[What to work on]: If a line in the entries below contains the word "input", it counts; report how many such lines there are, and only that number.

Collected data:
******

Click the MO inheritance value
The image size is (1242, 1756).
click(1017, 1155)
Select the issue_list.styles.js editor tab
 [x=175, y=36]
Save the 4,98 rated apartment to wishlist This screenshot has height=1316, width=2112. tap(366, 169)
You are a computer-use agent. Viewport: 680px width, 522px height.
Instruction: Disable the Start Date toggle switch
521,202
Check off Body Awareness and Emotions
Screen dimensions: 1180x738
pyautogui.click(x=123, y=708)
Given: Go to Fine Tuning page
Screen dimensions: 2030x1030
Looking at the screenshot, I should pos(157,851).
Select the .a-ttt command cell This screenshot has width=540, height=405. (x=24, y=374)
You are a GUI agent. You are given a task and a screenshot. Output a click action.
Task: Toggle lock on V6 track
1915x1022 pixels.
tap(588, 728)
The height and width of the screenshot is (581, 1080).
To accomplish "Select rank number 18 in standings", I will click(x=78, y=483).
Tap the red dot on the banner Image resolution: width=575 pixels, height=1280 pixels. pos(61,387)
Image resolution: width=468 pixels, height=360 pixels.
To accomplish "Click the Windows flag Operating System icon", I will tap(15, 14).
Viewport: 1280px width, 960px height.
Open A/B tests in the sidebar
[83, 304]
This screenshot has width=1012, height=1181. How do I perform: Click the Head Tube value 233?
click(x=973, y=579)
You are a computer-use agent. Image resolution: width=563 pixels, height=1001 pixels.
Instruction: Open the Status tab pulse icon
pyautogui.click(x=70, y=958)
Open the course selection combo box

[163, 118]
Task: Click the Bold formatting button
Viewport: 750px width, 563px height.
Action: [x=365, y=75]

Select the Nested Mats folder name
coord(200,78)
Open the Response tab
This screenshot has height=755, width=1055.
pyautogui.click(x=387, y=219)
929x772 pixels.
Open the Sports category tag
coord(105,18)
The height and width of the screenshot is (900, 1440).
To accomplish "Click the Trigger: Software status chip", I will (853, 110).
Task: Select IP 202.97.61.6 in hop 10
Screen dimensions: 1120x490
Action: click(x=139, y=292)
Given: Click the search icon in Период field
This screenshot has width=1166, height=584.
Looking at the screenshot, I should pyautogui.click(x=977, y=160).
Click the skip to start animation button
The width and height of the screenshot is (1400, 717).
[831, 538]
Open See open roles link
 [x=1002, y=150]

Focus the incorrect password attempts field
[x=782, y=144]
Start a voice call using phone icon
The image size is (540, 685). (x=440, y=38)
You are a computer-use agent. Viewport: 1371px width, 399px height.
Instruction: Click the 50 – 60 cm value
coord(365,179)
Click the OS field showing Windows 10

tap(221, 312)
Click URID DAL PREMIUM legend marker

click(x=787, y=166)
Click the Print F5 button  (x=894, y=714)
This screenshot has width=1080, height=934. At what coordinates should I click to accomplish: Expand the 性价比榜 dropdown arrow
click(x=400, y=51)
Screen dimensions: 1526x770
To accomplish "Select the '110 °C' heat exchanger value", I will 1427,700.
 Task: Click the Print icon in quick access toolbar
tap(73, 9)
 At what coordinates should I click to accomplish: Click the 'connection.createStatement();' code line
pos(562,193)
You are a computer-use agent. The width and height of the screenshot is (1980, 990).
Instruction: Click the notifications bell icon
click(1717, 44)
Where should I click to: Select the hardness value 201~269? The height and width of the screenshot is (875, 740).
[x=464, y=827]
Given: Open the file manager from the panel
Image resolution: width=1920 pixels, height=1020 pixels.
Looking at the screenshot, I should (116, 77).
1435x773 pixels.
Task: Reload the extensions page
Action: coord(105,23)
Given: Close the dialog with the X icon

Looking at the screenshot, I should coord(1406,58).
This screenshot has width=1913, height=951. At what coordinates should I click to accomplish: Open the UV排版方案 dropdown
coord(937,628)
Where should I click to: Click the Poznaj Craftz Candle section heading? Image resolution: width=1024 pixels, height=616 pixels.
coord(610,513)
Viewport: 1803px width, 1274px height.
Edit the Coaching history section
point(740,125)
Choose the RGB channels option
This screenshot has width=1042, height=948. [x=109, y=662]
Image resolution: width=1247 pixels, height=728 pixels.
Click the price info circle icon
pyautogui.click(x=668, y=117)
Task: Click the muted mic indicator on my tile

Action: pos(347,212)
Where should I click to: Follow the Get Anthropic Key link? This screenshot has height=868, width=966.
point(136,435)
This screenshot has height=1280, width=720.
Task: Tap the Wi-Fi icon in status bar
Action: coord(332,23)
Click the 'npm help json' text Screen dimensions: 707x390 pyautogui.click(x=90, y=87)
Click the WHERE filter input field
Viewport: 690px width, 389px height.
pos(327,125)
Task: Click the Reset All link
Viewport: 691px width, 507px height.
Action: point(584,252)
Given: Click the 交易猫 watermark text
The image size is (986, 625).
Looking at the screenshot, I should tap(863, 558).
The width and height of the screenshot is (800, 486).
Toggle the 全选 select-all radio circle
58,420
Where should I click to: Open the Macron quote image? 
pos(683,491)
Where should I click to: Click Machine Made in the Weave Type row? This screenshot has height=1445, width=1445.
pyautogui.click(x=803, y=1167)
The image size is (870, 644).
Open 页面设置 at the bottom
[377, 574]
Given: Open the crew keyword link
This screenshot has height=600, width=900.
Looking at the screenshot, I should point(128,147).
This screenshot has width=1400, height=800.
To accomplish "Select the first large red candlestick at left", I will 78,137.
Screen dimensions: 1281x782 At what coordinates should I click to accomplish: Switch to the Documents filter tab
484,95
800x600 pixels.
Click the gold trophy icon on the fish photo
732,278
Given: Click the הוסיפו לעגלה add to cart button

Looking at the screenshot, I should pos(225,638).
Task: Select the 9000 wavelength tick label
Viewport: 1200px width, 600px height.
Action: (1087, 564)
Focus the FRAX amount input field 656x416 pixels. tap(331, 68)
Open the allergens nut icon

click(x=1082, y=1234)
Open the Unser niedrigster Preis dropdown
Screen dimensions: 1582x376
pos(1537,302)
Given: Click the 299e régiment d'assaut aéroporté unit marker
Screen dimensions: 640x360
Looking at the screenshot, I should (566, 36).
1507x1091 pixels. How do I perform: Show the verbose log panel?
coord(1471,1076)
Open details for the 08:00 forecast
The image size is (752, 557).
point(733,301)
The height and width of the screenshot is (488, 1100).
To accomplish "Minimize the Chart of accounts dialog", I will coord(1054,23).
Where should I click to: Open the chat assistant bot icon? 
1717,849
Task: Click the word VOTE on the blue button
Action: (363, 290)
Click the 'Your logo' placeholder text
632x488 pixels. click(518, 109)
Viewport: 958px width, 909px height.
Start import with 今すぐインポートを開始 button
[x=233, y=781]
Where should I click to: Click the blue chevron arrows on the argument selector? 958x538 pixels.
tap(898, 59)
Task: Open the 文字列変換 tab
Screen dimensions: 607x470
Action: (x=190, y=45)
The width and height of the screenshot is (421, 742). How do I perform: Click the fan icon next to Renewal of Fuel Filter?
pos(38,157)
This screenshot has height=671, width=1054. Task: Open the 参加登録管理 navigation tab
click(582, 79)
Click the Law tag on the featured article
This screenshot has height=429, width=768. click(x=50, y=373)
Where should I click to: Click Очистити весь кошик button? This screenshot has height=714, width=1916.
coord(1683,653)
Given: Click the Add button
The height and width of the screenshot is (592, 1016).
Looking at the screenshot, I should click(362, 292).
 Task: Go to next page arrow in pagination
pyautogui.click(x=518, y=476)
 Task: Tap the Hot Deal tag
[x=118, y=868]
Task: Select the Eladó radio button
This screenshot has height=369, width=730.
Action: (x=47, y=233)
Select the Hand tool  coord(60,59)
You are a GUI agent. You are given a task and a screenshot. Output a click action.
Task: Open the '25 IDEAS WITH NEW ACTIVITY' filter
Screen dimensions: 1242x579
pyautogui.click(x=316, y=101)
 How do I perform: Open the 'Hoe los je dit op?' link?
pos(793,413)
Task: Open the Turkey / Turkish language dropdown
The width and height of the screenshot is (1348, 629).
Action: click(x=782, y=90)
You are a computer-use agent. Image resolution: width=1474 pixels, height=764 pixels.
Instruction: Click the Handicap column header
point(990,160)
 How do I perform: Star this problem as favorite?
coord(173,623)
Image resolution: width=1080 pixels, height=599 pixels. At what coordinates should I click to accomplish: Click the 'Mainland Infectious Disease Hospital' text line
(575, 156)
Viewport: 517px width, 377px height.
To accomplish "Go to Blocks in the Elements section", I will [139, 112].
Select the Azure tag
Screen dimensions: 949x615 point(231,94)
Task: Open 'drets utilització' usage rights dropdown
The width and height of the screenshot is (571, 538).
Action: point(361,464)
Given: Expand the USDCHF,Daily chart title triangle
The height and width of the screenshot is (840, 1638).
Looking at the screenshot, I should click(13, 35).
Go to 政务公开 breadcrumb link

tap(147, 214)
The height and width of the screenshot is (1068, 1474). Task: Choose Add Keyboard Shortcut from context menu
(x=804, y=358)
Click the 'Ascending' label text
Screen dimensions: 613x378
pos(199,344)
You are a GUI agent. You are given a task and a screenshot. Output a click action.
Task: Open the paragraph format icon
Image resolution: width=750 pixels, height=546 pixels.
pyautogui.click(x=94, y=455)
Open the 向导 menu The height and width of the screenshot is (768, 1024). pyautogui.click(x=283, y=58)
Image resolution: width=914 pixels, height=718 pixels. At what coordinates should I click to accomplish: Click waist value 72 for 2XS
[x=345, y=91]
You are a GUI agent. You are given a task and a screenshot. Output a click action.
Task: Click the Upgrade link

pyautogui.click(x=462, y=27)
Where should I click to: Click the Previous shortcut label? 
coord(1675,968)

******

[Answer]: 2